= Joan Harbison =

Northern Irish public servant (1938–2024)

Dame Joan Irene Harbison (21 January 1938 – 21 April 2024) was a Northern Irish public servant and activist. She was a teacher and lecturer who served as Chief Commissioner of the Equality Commission for Northern Ireland until July 2006. Before being appointed Chief Commissioner of the Equality Commission for Northern Ireland she was chairman of the Commission for Racial Equality for Northern Ireland. She was previously the vice chair of the Eastern Health and Social Services Board and the Standing Advisory Commission on Human Rights (SACHR).

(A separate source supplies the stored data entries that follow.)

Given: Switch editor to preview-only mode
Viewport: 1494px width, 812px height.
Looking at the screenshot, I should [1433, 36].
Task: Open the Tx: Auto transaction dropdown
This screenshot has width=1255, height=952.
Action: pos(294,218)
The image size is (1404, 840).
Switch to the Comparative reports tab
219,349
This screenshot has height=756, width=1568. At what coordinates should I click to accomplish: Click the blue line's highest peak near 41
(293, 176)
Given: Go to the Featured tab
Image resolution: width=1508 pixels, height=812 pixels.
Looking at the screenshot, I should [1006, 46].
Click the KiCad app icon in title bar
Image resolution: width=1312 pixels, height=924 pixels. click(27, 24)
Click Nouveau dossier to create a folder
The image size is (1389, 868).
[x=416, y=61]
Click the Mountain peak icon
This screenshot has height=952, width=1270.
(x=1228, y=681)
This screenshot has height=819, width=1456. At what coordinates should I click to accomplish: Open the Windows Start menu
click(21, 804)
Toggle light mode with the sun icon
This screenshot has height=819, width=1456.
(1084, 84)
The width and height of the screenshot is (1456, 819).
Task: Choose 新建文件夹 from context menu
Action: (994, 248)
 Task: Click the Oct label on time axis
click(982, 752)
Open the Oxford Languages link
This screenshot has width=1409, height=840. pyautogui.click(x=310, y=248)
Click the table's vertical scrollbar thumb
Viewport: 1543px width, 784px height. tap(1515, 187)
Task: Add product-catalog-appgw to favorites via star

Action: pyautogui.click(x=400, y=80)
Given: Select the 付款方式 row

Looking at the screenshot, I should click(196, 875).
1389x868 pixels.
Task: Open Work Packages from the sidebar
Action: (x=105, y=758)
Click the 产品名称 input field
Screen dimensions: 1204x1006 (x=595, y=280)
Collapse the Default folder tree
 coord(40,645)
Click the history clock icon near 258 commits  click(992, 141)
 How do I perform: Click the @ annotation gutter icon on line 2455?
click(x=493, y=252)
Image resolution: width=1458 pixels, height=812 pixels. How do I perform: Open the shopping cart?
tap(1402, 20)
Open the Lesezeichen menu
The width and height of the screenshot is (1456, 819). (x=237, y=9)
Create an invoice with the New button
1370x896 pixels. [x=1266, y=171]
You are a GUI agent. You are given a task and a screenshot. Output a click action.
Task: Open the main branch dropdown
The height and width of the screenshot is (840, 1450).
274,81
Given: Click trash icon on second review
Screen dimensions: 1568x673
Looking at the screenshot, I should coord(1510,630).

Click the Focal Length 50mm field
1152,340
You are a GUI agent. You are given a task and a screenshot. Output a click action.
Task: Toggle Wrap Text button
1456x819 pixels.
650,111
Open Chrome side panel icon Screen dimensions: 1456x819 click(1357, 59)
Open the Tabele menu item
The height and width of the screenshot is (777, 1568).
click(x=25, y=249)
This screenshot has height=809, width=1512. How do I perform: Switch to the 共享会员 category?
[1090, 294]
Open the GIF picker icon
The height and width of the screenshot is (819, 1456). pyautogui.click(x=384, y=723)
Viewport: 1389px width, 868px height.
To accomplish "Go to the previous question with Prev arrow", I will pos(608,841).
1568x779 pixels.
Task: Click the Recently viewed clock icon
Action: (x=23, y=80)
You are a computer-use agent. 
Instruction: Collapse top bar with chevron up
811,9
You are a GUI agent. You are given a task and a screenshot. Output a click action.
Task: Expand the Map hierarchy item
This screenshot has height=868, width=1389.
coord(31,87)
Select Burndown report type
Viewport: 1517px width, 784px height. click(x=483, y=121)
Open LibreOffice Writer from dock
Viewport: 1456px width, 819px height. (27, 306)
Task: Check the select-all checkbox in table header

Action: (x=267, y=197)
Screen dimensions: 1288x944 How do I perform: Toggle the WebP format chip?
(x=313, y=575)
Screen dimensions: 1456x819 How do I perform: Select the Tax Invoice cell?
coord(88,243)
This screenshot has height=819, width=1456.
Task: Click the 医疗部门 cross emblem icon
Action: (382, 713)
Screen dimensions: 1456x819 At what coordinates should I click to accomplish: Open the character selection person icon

Harbison was a member of the General Dental Council for the United Kingdom and the Human Fertilisation and Embryology Authority, as well as serving on the Financial Services Authority Consumer Advisory Panel. She was actively involved in the Citizens Advice Bureau (CAB) for many years and was its chair from 1994 to 1995. She is currently a member of the Judicial Appointments Commission for Northern Ireland and the HPSS Regulation and Quality Improvement Authority.

In 2005, she received an Honorary Degree of Doctor of Laws (LL.D) from the University of Ulster for her contributions to public life in Northern Ireland. She was appointed as an Older People's Advocate on 3 November 2008, in the interim pending the establishment of a full Commissioner for Older People. She was appointed a CBE in 1992 and was made a Dame Commander of the Order of the British Empire (DBE) in 2004 for her contributions to Northern Ireland.

Harbison died in London on 21 April 2024, at the age of 86.